Grab a partner and work together to try and solve this tangled web math puzzle. A fun activity to help primary school students to learn why knots are important in mathematics.
You will need
- two pieces of string, about one metre each
- at least two people.
What to do
- Have each person tie the ends of a piece of string to their wrists, with the string looped around their partner's string, so they are tied together. The loop tying around the wrist should be tight enough so it doesn't easily slip off the person's hand, but loose enough you can fit a finger under it while it is around the wrist (there's a hint for you!).
- A prize goes to the first pair to unlink themselves without cutting or untying the string.
To solve the puzzle, pass the centre of one string under the string around the other person's wrist (between the string and their skin), then over their hand and then back under the string again. This is hard to visualise, and even harder to work out, so have a look at the picture.
You have just participated in a maths puzzle. This puzzle has been known about since at least 1747. Mathematics doesn't always involve numbers.

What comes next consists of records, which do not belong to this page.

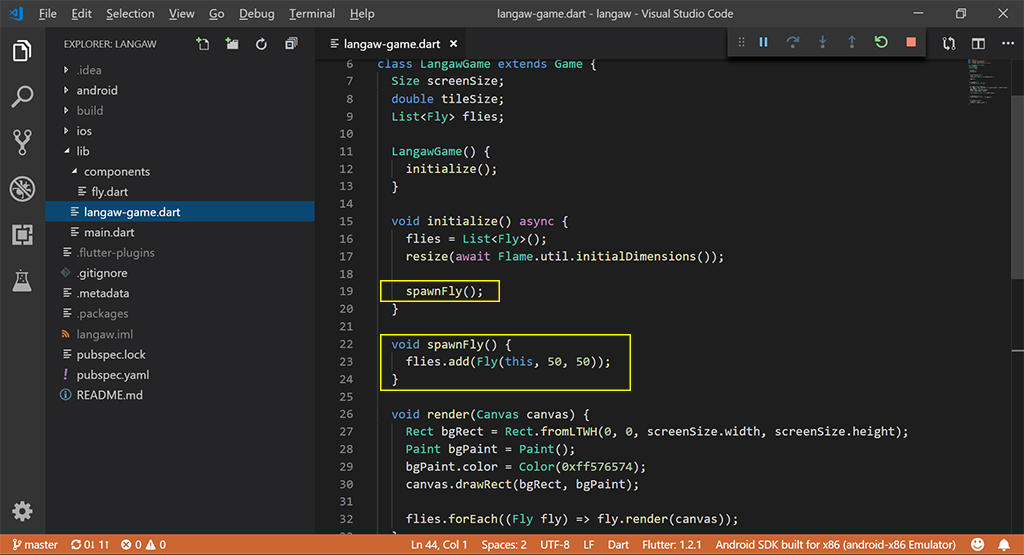
Task: Collapse the lib folder
Action: (x=83, y=151)
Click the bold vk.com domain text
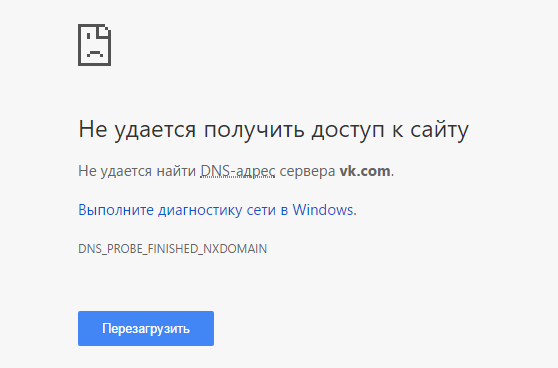Image resolution: width=558 pixels, height=368 pixels. 365,171
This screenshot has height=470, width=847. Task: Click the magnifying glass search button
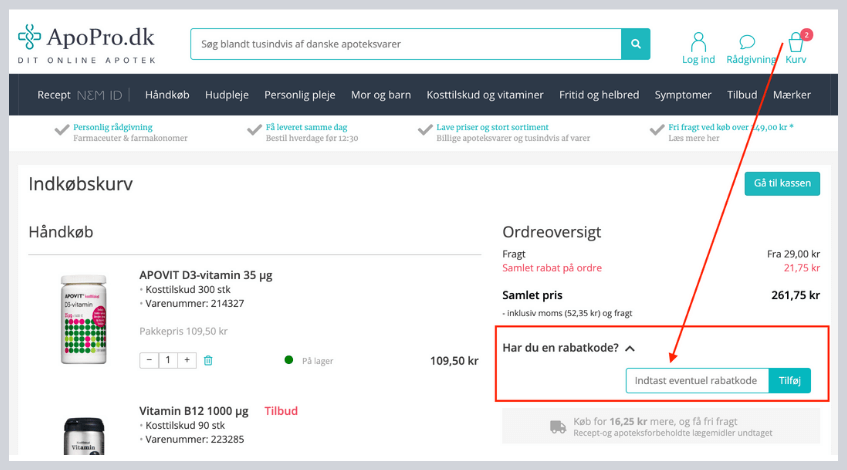coord(635,44)
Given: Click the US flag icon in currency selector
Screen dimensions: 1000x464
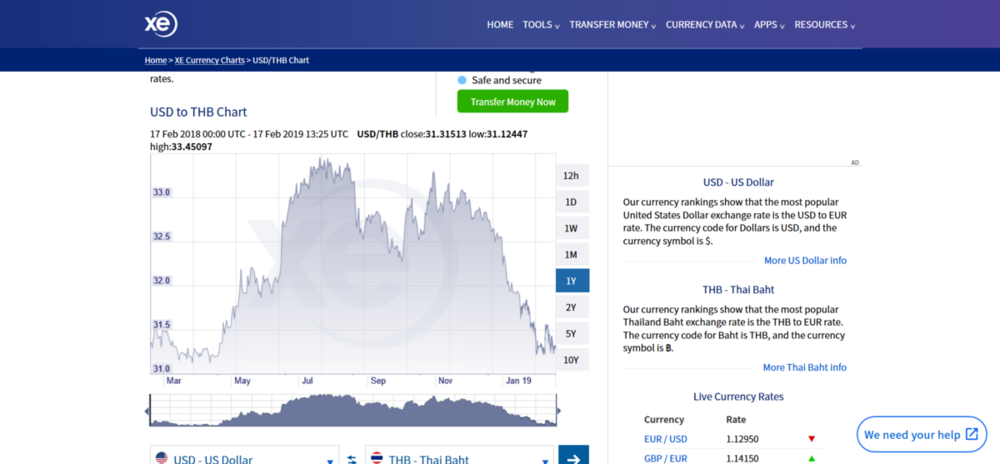Looking at the screenshot, I should (161, 458).
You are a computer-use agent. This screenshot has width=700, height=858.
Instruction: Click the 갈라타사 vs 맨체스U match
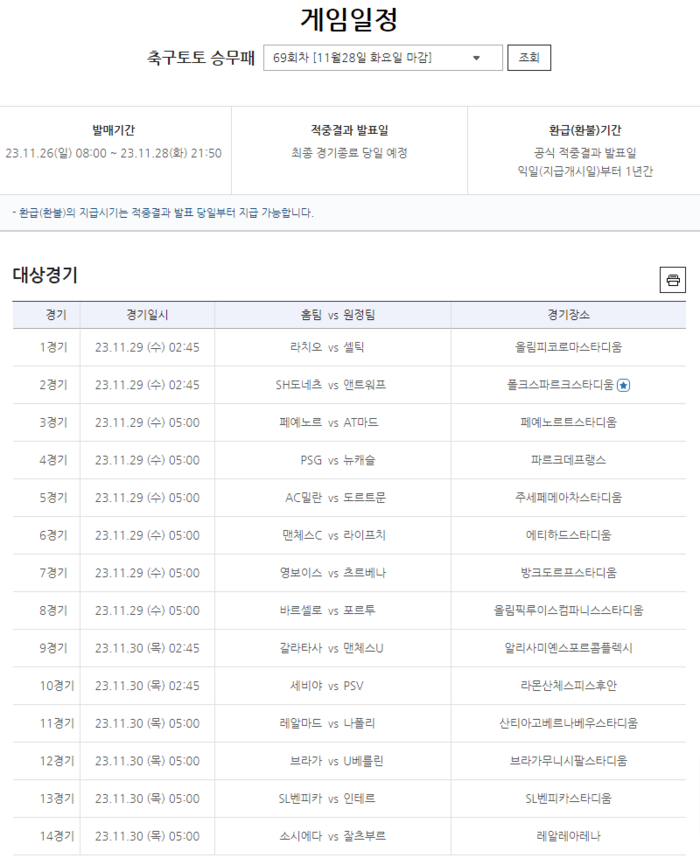[x=332, y=648]
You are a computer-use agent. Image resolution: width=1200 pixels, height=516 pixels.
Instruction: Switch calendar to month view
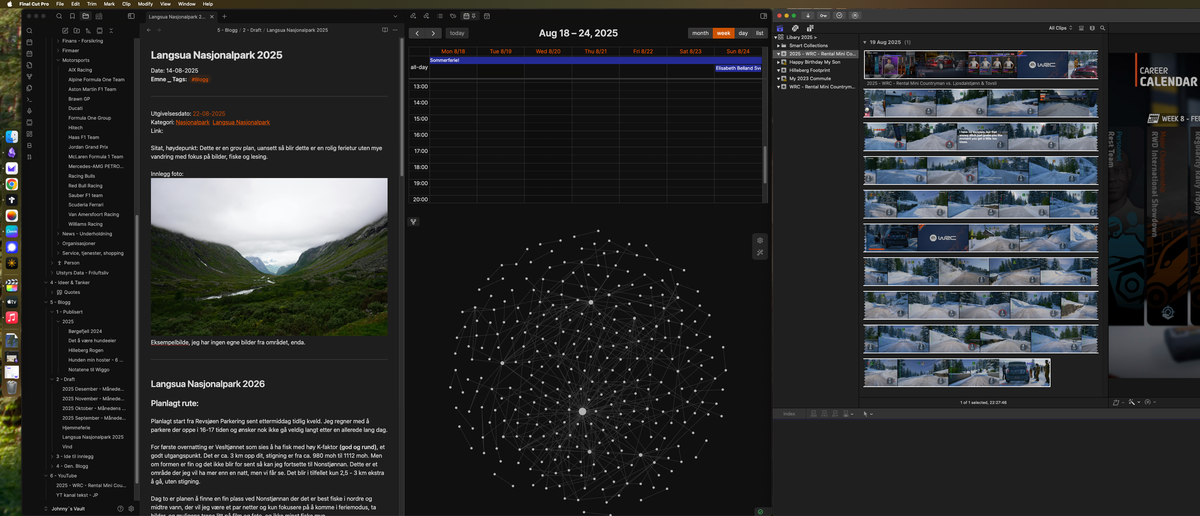click(x=700, y=33)
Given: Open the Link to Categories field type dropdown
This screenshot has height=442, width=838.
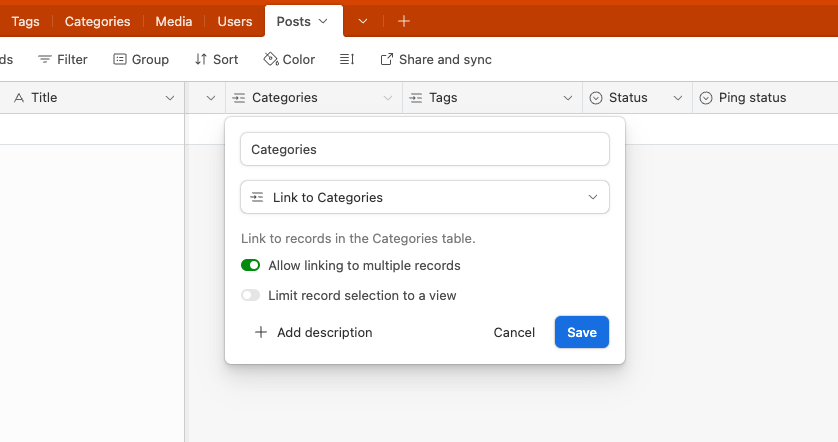Looking at the screenshot, I should click(x=425, y=198).
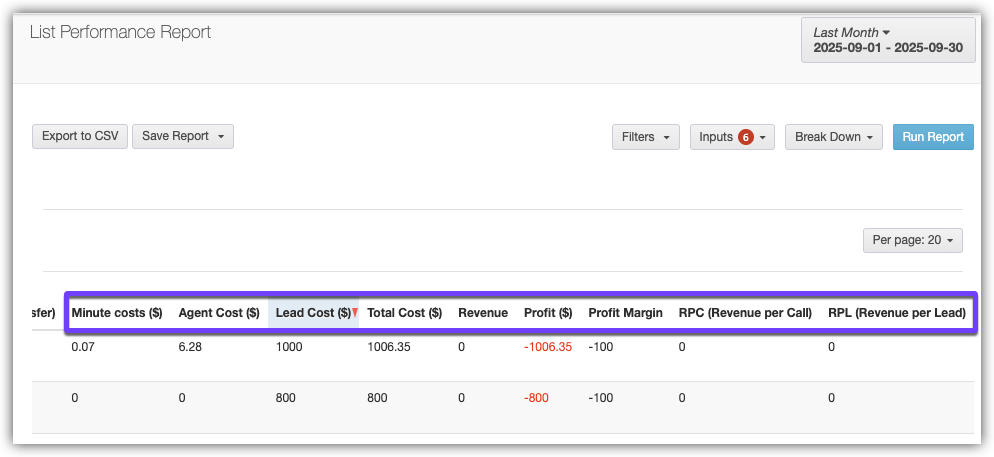Sort by RPL (Revenue per Lead) column
The width and height of the screenshot is (994, 457).
(x=897, y=313)
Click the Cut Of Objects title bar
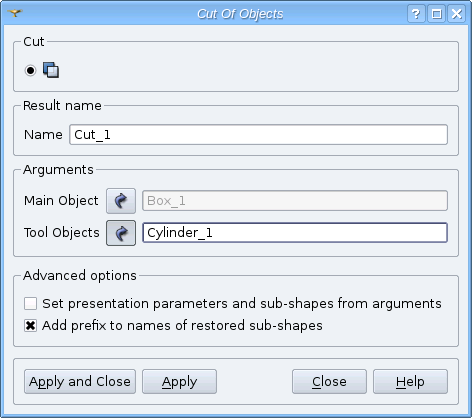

The study of knots and linkages, such as this puzzle, belongs to a branch of geometry called topology.
Mathematical puzzles vary from simple through to very complex problems which are still unsolved. History is filled with mathematical games which have led to the study of many areas of mathematics. Number games, geometrical puzzles, network problems and combination problems are among the best known types of puzzles.
Leonhard Euler's 1736 paper on the Seven Bridges of Königsberg is regarded as one of the first results in geometry that does not depend on any measurements.
Can you name something that only has one side? The Möbius strip, also part of topology, has only one side and one edge. It consists of a strip of paper connected at its ends with a half-twist in the middle.
There is also a one-person version of this puzzle. Tie a knot in the middle of a piece of string, then tie the ends to your wrists. Can you untie the knot without cutting the string or untying the string at your wrists.
Topology has many complex scientific applications, such as in the study of turbulence in flowing fluids. It is also used in computer science, engineering and even magic tricks, although most people would be most familiar with its use in the everyday knot.